# Would like info on Parabuthus Capensis



## pokiecollector (Jul 16, 2008)

I would like all the available info on Parabuthus Capensis. Any info would be appreciated. Thanks.


----------



## Michiel (Jul 16, 2008)

Try Google, use the search function. Visit the website: scorpions of south africa. Just a few tips.


----------



## Brian S (Jul 16, 2008)

What's up with all the Qs about P capensis? Do you know where to get some or something?

Care should be pretty much the same as other Parabuthus spp


----------



## pokiecollector (Jul 16, 2008)

I just bought one and i'm more familiar with tarantulas.


----------



## Brian S (Jul 17, 2008)

Really??? Wow thats a nice addition! If you can, get more of those and breed them it would be really nice (hint hint)

Here is an article I did for P trans. The care should be very similar to P cap
Parabuthus transvaalicus by BrianS


----------



## Skywalker (Jul 17, 2008)

Do you have any pics? It's hard to believe that it's P.capensis knowing that they only occur in Namibia and RSA, two countries which have very strict exportation laws.


----------



## pokiecollector (Jul 17, 2008)

Theres a pic... What you think ?


----------



## Canth (Jul 17, 2008)

Well considering that isn't your picture, I'd suggest not saying it is. That is a HUGE no-no.


----------



## pokiecollector (Jul 17, 2008)

Thats what mine looks like... just to give you an idea.


----------



## crpy (Jul 17, 2008)

Canth said:


> Well considering that isn't your picture, I'd suggest not saying it is. That is a HUGE no-no.


Awesome catch canth, how'd you fiqure that so quick.:clap:


----------



## Canth (Jul 17, 2008)

pokiecollector said:


> Thats what mine looks like... just to give you an idea.


Aight, just FYI, when you decide to post a picture for reference, post a link to the picture rather than hotlinking. The owner of that site would appreciate it 

Also, congrats on getting such a rare sp if that's what it turns out to be.


----------



## pokiecollector (Jul 17, 2008)

Will do. Thanks for the heads up, didn't know.


----------



## bjaeger (Jul 17, 2008)

Pics or it didn't happen


----------



## Skywalker (Jul 19, 2008)

Pics please 
And I would like to see pics of your P.capensis and not some pics you've found online. Is it possible that you take a few please?


----------



## pokiecollector (Jul 19, 2008)

After doing a little research I belive it to be an Androctonus species.


----------



## Skywalker (Jul 20, 2008)

LOL
Pics? Why do you think it's an Androctonus?


----------



## Michiel (Jul 20, 2008)

This discussion is getting useless without pictures of your scorpion........


----------



## Boaz Solorio (Sep 7, 2019)

★ ★ ★ ★ ★ ★ ★

Written problem A: In the records, begin at the line that contains "This screenshot has height=406, width=550." and stop after the line that contains "372x538 pixels. pos(33,103)". Turn those lines into a JSON list of strings with one string per line, skipping blank lines.
The records that come next have nothing to do with the forum thread.

★ ★ ★ ★ ★ ★ ★

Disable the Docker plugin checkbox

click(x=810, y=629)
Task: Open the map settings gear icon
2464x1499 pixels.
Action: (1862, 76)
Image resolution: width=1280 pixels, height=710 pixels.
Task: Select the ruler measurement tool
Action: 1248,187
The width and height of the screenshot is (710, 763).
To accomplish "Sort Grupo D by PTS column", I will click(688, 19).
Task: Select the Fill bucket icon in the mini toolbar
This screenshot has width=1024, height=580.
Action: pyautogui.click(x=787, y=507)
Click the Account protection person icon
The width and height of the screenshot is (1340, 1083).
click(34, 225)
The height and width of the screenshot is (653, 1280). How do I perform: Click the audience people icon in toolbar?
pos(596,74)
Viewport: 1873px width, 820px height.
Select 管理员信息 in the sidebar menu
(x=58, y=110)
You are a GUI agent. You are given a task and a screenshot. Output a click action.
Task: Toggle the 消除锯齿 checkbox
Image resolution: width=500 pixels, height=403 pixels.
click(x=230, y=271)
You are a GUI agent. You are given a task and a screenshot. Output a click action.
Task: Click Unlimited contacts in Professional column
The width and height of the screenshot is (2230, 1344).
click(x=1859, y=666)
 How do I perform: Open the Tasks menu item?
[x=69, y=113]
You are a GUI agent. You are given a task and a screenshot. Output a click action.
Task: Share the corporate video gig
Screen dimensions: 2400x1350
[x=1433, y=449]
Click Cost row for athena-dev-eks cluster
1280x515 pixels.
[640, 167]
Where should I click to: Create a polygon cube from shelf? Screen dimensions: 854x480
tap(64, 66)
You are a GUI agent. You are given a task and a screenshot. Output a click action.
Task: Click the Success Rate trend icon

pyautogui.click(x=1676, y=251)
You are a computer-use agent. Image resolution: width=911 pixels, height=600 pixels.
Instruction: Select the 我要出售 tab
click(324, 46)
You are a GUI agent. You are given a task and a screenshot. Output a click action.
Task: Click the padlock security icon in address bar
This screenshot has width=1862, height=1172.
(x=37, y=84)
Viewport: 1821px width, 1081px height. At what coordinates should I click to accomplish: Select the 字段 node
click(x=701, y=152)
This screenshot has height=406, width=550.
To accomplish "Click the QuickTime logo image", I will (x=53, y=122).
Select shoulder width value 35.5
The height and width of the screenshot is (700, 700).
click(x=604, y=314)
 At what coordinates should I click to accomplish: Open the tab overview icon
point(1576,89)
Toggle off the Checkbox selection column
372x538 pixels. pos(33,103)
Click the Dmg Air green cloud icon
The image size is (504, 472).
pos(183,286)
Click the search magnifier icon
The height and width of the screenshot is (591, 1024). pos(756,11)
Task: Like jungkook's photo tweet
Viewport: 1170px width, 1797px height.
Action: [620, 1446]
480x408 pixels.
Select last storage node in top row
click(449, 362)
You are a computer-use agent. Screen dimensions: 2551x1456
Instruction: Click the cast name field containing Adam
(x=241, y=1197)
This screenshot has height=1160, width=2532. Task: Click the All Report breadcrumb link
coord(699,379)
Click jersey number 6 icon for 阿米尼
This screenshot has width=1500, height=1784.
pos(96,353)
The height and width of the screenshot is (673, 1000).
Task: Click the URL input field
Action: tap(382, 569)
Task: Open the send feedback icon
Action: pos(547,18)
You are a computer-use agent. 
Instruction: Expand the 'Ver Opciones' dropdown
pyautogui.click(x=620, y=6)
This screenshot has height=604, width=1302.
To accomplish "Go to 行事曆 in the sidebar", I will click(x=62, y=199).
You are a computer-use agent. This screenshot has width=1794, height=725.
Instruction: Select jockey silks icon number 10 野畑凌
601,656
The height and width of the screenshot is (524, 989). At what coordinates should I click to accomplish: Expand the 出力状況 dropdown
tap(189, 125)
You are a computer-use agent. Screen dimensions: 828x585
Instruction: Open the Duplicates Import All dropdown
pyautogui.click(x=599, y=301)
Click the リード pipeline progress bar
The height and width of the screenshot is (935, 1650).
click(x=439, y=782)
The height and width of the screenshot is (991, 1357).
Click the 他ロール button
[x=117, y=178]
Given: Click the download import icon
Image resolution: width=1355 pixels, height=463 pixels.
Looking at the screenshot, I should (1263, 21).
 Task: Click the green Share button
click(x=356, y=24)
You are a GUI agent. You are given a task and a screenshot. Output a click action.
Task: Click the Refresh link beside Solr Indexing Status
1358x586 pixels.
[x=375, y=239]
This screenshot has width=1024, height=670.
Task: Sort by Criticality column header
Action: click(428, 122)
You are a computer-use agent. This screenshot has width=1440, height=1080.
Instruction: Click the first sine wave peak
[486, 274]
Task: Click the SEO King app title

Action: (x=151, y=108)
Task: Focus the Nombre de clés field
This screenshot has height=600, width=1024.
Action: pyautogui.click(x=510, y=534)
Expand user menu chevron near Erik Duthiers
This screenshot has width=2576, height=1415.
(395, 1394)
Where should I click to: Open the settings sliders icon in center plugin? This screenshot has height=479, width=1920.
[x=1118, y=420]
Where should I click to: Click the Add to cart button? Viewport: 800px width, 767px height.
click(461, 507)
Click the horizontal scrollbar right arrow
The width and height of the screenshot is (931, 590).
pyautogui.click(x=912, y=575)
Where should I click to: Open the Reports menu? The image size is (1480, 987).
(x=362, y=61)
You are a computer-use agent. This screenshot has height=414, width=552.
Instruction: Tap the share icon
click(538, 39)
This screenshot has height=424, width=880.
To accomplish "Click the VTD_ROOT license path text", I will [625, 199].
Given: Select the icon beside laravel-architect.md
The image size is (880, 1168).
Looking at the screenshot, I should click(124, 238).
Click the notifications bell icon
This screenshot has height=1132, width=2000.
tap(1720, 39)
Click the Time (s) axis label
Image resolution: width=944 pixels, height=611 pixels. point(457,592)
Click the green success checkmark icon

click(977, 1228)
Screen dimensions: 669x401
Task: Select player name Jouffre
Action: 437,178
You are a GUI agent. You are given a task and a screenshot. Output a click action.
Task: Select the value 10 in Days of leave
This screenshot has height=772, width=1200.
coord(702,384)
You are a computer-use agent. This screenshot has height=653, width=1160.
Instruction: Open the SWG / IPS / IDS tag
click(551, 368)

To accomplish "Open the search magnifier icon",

★ ★ ★ ★ ★ ★ ★

Written problem B: Copy the forum thread word for word, starting at the words "## Michiel (Jul 16, 2008)" and stopping after the words "S (Jul 16, 2008)".

Task result A:
[
  "This screenshot has height=406, width=550.",
  "To accomplish \"Click the QuickTime logo image\", I will (x=53, y=122).",
  "Select shoulder width value 35.5",
  "The height and width of the screenshot is (700, 700).",
  "click(x=604, y=314)",
  " At what coordinates should I click to accomplish: Open the tab overview icon",
  "point(1576,89)",
  "Toggle off the Checkbox selection column",
  "372x538 pixels. pos(33,103)"
]

Task result B:
## Michiel (Jul 16, 2008)

Try Google, use the search function. Visit the website: scorpions of south africa. Just a few tips.


----------



## Brian S (Jul 16, 2008)